一方、オープンシステムの場合、丁度逆で、一社にすべてロックインされるという危険性は低いが、何らかのトラブルがあった場合、SIベンダーはお手上げである。それぞれの部品をブラックボックスとして扱っているので(それゆえ生産性が高いのだが)、ひとたびトラブルが発生した場合、その部品ベンダーに依存することになる危険性が常に付きまとう。トラブルの切り分けとしてOSが悪いのかRDBMSが悪いのか?なんてことが生じる。それぞれのベンダーは自分に非があることは認めたがらない。仮に認めたとして、「それは仕様です」という黄金の回答が待っている。
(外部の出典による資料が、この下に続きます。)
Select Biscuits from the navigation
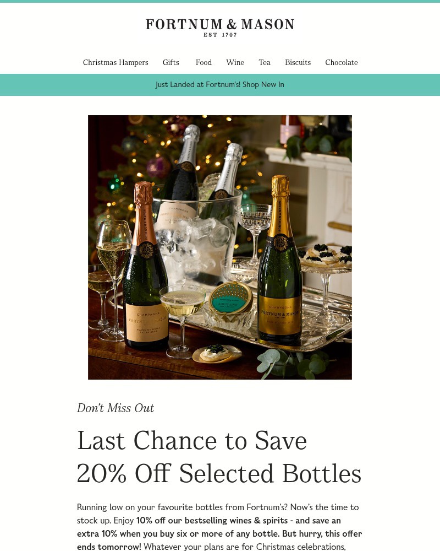The width and height of the screenshot is (440, 551). coord(298,62)
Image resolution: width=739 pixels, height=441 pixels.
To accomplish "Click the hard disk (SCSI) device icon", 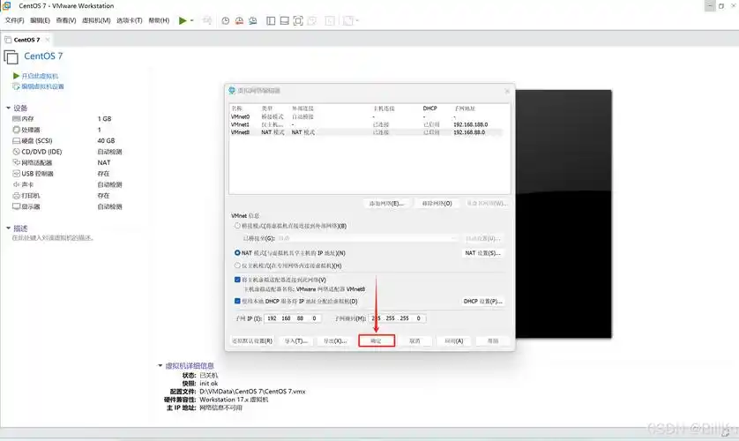I will (x=16, y=140).
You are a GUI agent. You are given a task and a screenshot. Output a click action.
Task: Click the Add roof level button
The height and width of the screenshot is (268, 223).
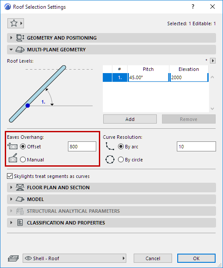[130, 119]
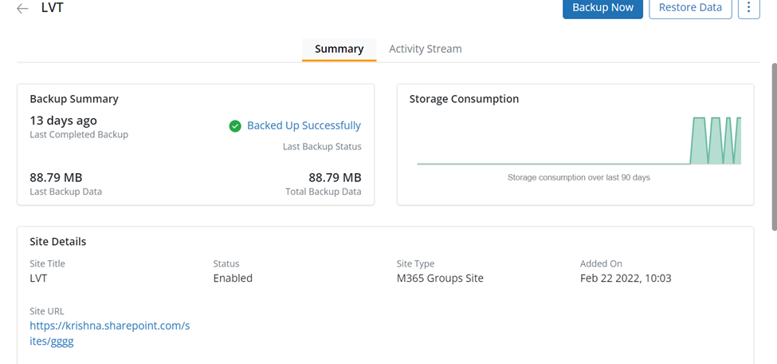
Task: Click the LVT page title
Action: coord(52,8)
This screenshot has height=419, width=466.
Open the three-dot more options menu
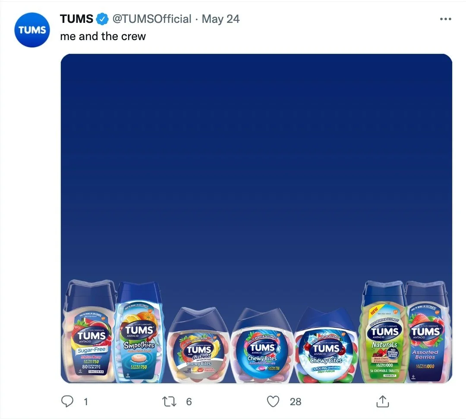tap(445, 19)
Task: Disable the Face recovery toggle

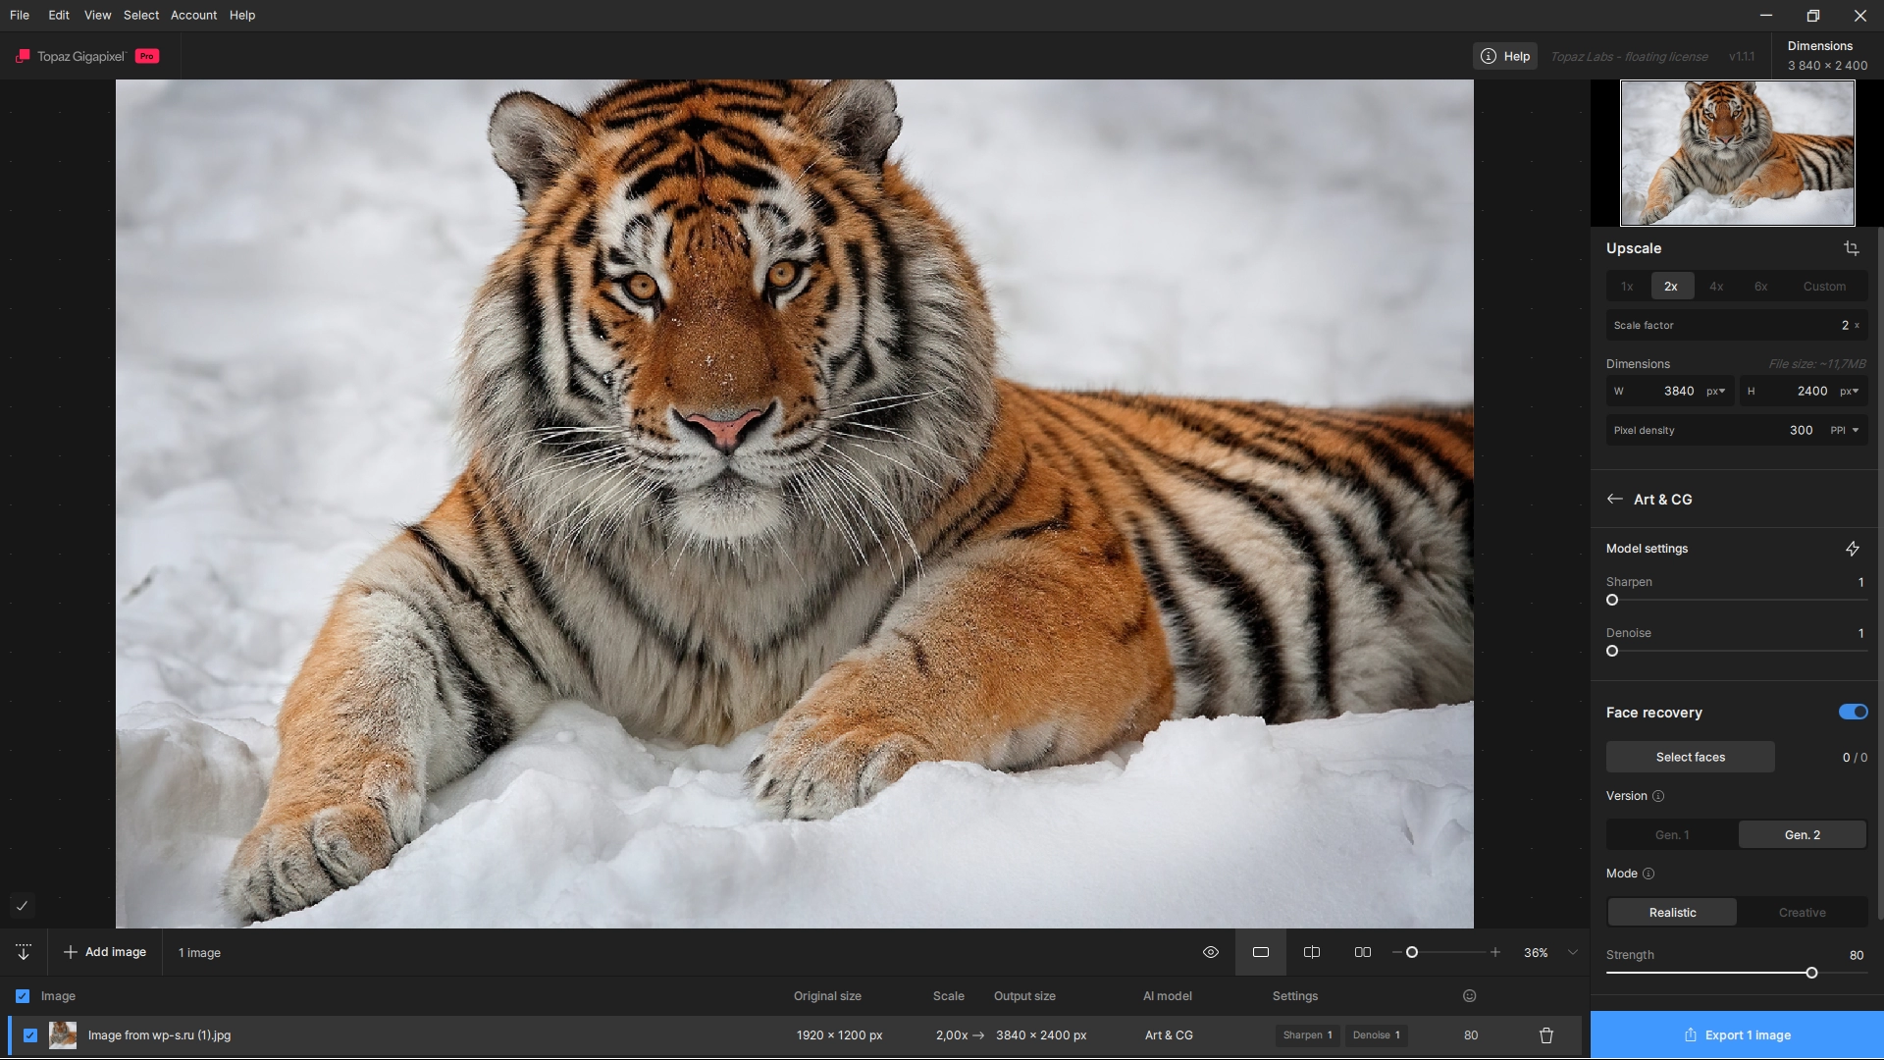Action: (x=1853, y=712)
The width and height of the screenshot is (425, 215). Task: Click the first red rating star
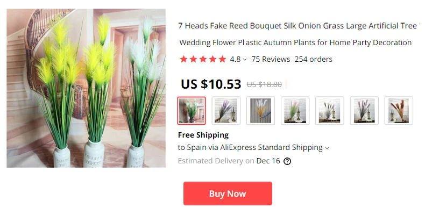pos(184,59)
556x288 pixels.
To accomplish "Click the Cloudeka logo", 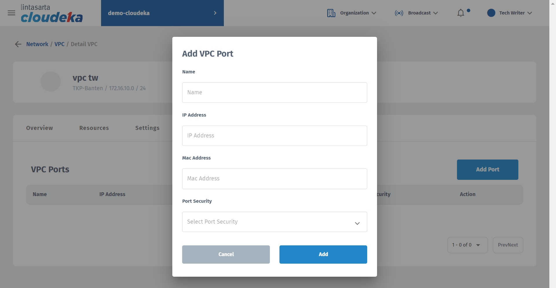I will tap(52, 14).
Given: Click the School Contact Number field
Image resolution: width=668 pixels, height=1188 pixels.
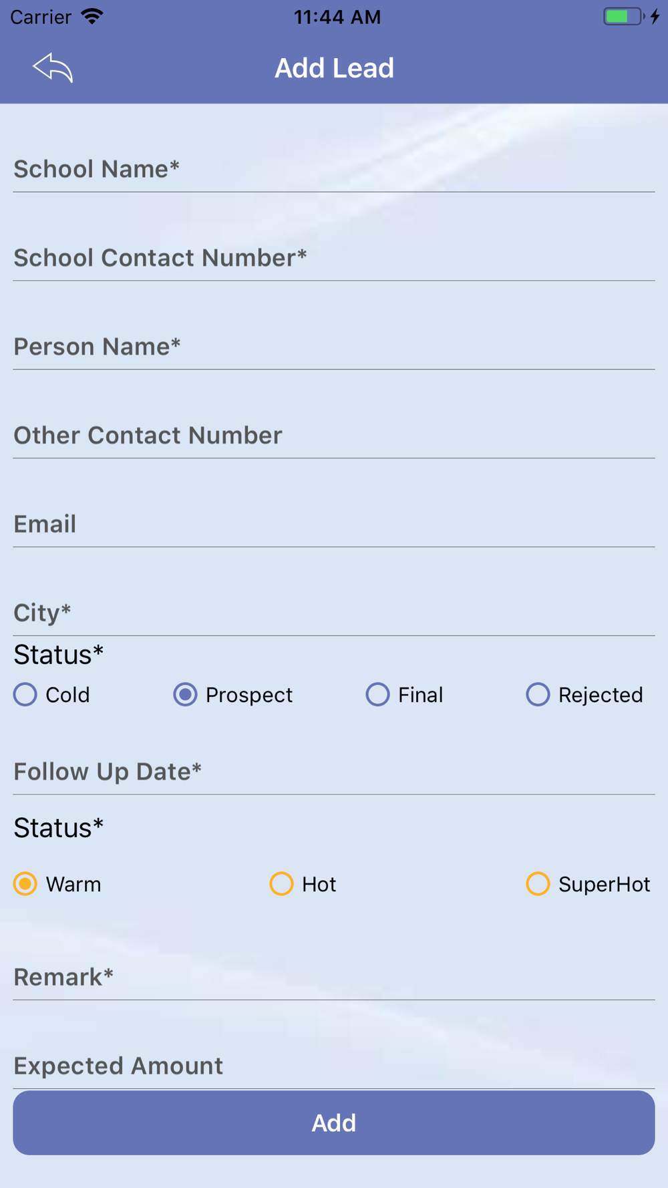Looking at the screenshot, I should click(334, 258).
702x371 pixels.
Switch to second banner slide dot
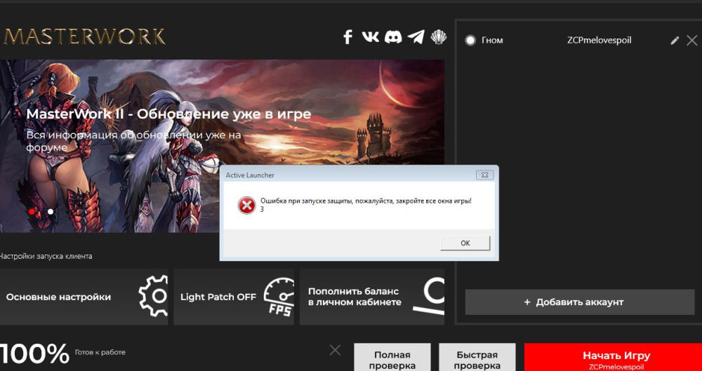point(51,211)
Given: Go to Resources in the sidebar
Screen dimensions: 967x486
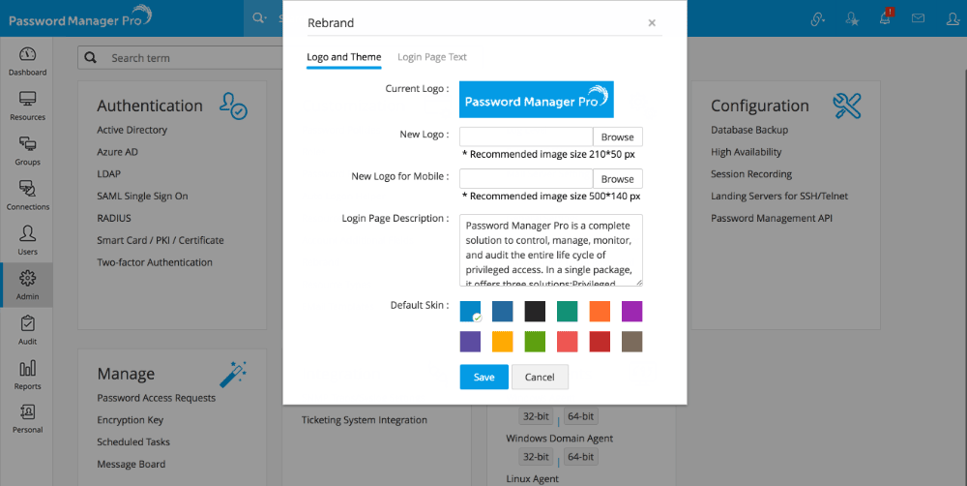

そうなるとSIベンダーはお手上げで、どうにかしてそのトラブルを回避するかが腕の見せ所になってしまう。OSベンダーにパッチを提供させるなんていう力をもったSIベンダーはいなくもないが、そういうのは例外中の例外で、通常の下々のベンダーはなくなく泣く。仮にバグだということになっても修正が提供されるのは半年後みたいな話で今日の問題解決には役に立たない。
古きよき時代のメインフレームだと当事者は1社だけなので、OSの問題だろうがRDBMSの問題だろうが、どーにかします、どーにかさせます、そのために高い金を払っているのだから、というような感じでどーにかする。OSのダンプを眺めたりRDBMSのソースを眺めたりする技術者がメインフレームベンダーの中にはいてOSの問題だろうがRDBMSの問題だろうがどうにかしちゃうのである。ソースコードがあってとことんどうにかするというカルチャーである。ミッションクリティカルというのは、そーゆーものである。
オープンシステムでももちろんミッションクリティカルなシステムはなくはないが、そーゆーものは、ハードウェアベンダーが、RDBMSベンダーとがっつり組んで、NDAを結んでRDBMSのソースも手元においてゴリゴリガシガシやるという体制の下SIするというような感じである。お値段はもちろん高い。ミッションクリティカルというのは、そーゆーものである。
結局オープンシステムは部品の寄せ集めで、トラぶった時の対応が難しい。そーゆーものである。
オープンソースの場合は、OSもRDBMSも行こうと思えばとことんいけるので、普通になんちゃってSI(部品を部品としてあんまり考えずに組み合わせる)もできるし、がっつり型とことんSIもできる。
とことん行くとしたら、OSにはクラッシュダンプを取得する機能が必須になるし、クラッシュダンプを解析するツールも必要になる。その必要性とかについて本能的に理解しているメインフレーム出身の技術者は宝である。趣味でパソコンをいじっていていましたのレベルとはレベルが違う。
ということでユニアデックスのクラッシュダンプ解析ツールAliciaを作った前原さんとかグリッドの専門家の大塚さんとか、彼らの上司の高橋マネージャーなんかをパネルに引っ張り出していろいろお話を伺う。オープンソースには、彼らの経験と知識が必要なのである。
オープンソースの世界だと部品を寄せ集めるだけでなく、部品をすり合わせることによって、それぞれの部品のインターフェース上のでこぼこをならして最適化することもできるのである。それは結局のところ顧客にとってもよりよいものを提供することになるので価値があることになる。
なんてことを熱く語ったパネルディスカッションであった。